Restate word for word each line from the one containing "The height and width of the screenshot is (661, 1176)." through the end of the material, and nothing more. Drop every picture.

LISTED ENTRIES:
# # # # # # #

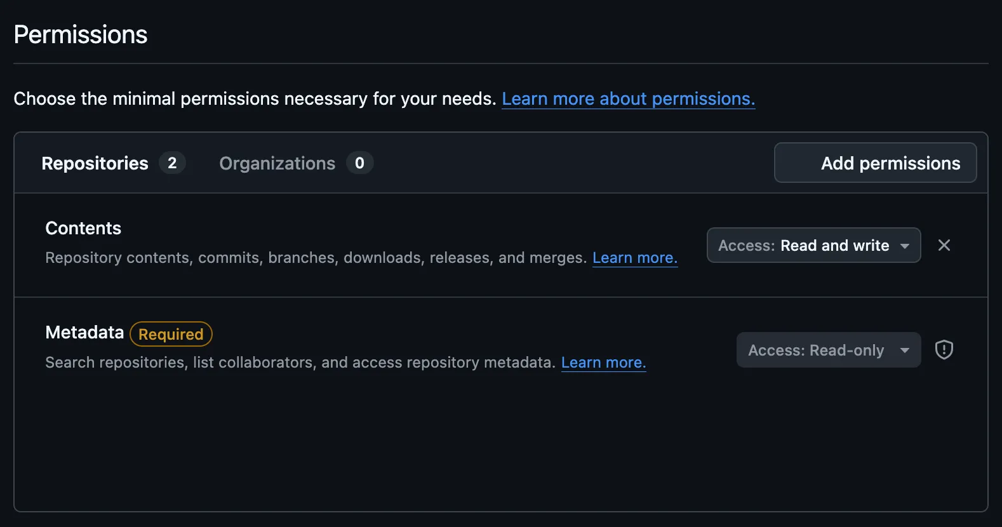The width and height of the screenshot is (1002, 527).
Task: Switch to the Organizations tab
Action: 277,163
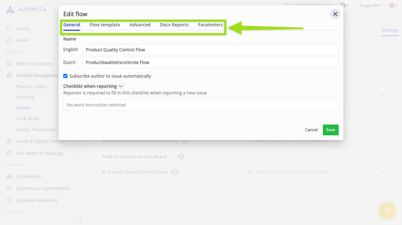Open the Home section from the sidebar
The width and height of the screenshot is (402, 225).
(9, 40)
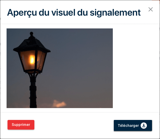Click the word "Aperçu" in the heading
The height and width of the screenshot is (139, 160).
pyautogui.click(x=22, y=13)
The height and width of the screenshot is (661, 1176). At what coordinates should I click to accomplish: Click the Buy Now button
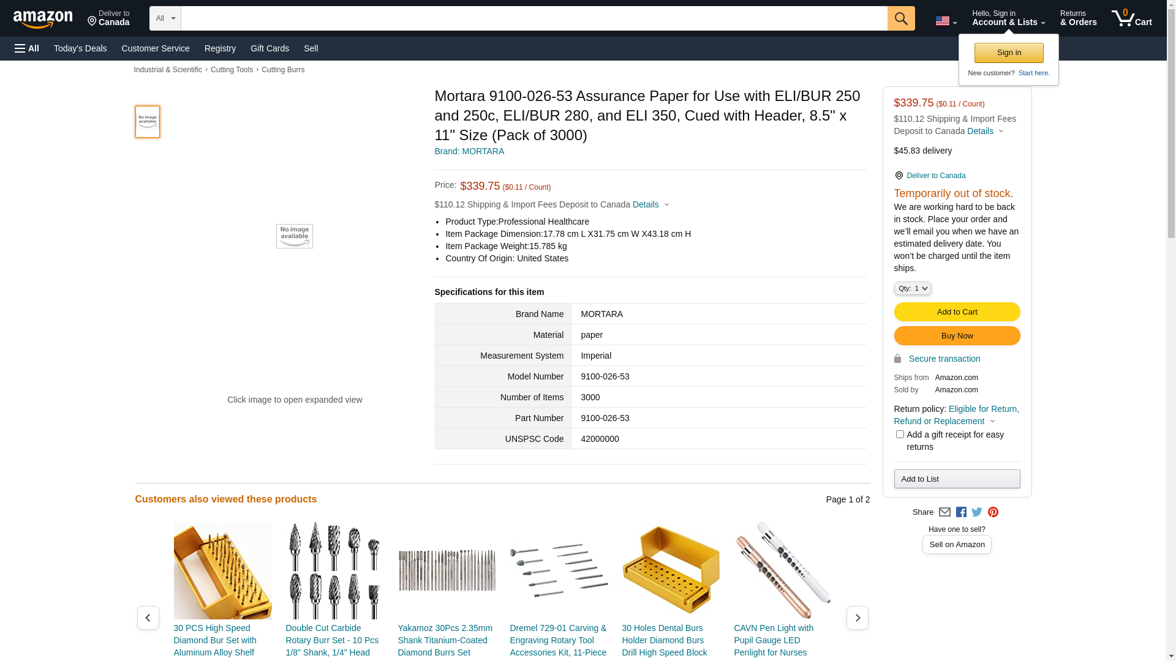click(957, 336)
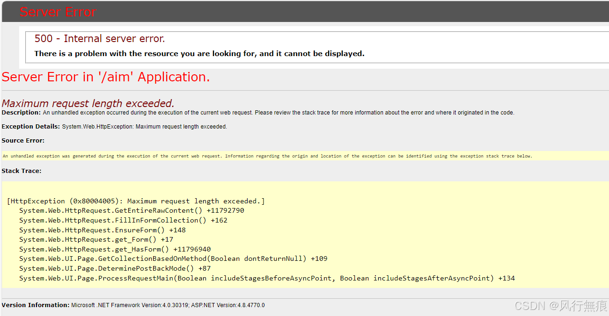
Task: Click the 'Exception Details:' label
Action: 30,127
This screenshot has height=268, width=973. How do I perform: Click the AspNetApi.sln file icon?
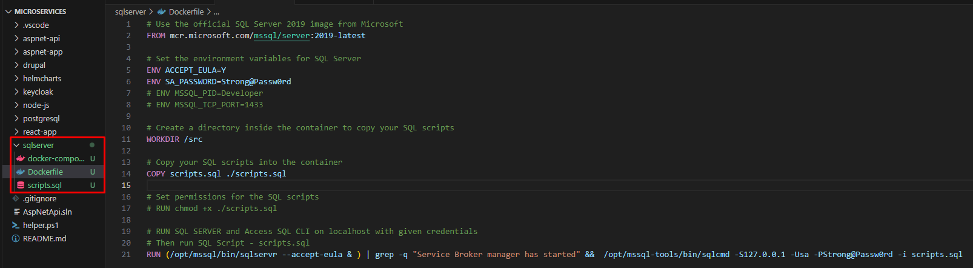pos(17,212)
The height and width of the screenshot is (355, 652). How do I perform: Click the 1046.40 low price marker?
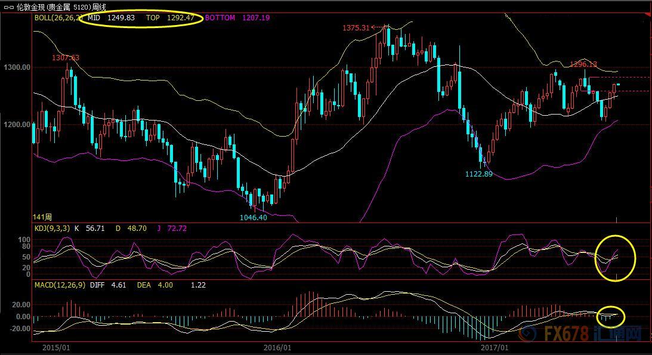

# # # # # # #

YOUR RESPONSE:
The height and width of the screenshot is (661, 1176). At what coordinates should I click to accomplish: Click the Buy Now button
click(957, 336)
Task: Click the 'Exception Details:' label
Action: 30,127
This screenshot has height=268, width=973. How do I perform: Click the AspNetApi.sln file icon?
pos(17,212)
The height and width of the screenshot is (355, 652). How do I perform: Click the 1046.40 low price marker?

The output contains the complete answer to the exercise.